As artist Yasmina Chavez portrays it in They Used to be Animals at Counterspace, humans have not only become numb toward the natural world, we’re mind-blowingly insensitive to it. In tending to our own needs, we’ve completely neglected everything else, particularly the wildlife living among the concrete, chemicals and steel of our developed areas.
But the multidisciplinary artist (full disclosure: Chavez works for Weekly sister publication the Las Vegas Sun) is not about to clobber us over the head with a preachy message. Instead, she mirrors the absurdity of it all in a three-part exhibit that includes a video installation, photographs and a series of photomontages—the latter created by placing deer heads on the faces of people posing on Christian album covers.
- They Used to Be Animals
- Through March 15
- Counterspace inside Emergency Arts, 596-2641
Chavez, who normally photographs humans in nature, has noticed how displaced they seem. Here, she inverts that experience by transferring animal heads onto humans in their own environments.
The album covers, found in the bargain bin at an LA record store, served as perfect source material to portray humans as cultish, hiding behind the mask of religion and blind to the spirituality around them in nature.
While the exhibit’s photos of real animals in developed areas seem akin to friendly family snapshots, the video installation is jarring, an intensely dizzying experience that brings together primal dancing, children playing, a highway at night and a reddish goop reaching its boiling point, creating a sense of urgency and chaos.

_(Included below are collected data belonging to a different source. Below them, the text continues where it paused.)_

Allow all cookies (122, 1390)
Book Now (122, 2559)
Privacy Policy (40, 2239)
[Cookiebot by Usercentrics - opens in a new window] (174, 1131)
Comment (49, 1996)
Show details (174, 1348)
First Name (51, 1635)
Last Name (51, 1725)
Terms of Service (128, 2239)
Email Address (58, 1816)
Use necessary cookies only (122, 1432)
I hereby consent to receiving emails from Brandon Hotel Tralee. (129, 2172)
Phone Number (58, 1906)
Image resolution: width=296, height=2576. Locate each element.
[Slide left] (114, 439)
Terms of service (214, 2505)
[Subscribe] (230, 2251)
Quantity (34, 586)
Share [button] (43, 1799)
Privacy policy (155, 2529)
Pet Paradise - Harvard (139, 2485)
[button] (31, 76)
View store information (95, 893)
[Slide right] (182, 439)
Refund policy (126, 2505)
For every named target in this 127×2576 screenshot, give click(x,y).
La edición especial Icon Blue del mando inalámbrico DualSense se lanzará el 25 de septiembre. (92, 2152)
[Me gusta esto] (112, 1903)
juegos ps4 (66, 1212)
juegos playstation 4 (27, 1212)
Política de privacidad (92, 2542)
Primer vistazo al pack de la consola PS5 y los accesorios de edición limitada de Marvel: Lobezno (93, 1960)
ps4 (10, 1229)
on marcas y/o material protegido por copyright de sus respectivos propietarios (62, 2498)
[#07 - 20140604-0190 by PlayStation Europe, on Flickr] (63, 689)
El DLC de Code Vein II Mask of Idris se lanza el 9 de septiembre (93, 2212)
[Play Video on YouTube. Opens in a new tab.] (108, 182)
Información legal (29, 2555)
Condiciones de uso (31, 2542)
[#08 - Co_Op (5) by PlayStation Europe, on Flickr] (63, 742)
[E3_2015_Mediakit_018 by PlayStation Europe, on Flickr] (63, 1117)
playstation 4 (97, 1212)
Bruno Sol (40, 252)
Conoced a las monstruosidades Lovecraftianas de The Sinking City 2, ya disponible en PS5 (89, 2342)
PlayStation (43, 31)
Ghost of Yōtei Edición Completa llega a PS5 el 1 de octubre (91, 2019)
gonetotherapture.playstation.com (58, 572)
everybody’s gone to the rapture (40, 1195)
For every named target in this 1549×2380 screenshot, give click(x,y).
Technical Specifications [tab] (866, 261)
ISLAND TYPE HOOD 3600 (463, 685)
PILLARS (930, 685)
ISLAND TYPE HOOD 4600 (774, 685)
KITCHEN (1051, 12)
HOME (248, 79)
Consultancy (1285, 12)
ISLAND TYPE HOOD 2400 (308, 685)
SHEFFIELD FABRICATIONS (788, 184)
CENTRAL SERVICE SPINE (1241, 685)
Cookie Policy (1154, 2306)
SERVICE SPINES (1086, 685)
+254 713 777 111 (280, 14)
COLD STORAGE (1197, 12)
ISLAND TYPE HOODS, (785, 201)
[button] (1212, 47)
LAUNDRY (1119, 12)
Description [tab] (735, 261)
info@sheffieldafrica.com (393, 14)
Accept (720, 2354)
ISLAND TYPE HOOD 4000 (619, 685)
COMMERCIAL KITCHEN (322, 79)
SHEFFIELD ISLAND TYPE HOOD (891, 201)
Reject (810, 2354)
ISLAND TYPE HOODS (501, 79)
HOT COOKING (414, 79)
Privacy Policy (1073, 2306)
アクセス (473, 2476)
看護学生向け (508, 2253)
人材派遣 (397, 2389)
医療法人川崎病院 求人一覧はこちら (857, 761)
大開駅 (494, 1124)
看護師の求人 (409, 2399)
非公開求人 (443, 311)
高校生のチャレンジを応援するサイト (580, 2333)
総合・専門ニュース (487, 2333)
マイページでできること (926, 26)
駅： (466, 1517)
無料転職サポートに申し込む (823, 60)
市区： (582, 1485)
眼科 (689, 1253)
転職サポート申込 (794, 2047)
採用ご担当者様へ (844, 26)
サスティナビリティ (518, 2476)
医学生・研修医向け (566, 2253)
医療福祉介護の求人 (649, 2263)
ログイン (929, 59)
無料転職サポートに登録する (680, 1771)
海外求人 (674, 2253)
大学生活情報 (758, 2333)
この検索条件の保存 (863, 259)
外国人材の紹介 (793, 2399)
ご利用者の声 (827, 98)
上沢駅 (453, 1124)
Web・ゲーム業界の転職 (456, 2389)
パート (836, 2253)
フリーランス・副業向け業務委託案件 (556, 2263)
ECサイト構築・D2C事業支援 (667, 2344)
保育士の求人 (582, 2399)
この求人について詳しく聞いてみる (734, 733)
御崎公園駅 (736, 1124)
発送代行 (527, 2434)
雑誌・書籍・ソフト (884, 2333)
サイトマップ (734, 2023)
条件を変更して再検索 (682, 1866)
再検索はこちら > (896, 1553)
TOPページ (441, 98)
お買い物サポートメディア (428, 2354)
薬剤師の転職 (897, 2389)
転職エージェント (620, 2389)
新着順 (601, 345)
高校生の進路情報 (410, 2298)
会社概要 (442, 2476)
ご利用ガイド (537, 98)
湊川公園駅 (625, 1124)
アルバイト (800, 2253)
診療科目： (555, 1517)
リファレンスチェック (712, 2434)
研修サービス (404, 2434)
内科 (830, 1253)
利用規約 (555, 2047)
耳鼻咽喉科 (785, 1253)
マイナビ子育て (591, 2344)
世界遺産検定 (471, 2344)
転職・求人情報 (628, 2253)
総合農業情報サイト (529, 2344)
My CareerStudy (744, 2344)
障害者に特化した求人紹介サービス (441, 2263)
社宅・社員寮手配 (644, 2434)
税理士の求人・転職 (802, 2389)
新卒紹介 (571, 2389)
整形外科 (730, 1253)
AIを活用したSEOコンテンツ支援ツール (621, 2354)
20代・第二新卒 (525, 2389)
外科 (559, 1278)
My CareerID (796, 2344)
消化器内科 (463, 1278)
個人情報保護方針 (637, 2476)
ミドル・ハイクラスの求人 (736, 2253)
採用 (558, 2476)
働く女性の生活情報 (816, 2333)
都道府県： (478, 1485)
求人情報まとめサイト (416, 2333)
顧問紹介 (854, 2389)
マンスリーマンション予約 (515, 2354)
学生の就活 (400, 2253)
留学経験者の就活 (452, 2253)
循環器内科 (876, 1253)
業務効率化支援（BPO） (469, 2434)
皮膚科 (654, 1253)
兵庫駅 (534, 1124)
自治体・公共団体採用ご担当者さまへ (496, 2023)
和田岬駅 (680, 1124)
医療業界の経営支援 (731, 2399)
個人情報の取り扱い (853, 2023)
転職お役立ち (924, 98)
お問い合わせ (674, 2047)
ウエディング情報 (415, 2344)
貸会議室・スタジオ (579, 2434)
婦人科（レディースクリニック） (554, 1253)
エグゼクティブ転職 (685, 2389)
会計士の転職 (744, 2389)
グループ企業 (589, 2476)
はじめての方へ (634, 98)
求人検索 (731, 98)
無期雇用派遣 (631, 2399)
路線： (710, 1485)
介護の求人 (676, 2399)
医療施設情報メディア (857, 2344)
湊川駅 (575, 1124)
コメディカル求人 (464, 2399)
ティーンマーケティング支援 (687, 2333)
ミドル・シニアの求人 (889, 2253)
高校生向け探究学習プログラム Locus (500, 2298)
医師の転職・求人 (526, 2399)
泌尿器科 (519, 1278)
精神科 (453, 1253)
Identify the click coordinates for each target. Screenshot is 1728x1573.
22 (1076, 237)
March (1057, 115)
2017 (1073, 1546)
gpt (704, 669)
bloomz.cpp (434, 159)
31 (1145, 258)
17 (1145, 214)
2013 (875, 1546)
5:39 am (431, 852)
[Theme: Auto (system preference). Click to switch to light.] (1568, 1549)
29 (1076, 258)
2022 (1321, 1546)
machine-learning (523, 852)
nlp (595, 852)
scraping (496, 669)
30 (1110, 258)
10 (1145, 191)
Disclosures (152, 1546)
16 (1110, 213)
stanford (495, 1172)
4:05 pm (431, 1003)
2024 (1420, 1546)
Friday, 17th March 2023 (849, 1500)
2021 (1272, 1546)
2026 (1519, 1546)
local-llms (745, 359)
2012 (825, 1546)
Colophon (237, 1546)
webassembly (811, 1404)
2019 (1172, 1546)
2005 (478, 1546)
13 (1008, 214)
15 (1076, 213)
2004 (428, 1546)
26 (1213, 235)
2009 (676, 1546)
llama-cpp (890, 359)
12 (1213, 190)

They Used to Be Animals stems from Chavez’s own feelings of guilt and discomfort when seeing animals out of place in cemented environments, as if she were the perpetrator, responsible by association. It’s not unusual to see birds in parking lots, wolves hunting in suburbs or bloody roadkill along a highway. By placing deer heads on people, Chavez illustrates how unnatural nature has become.
Chavez, who received her BFA from UNLV, successfully refreshes our memory, while instilling a lingering sense of fear.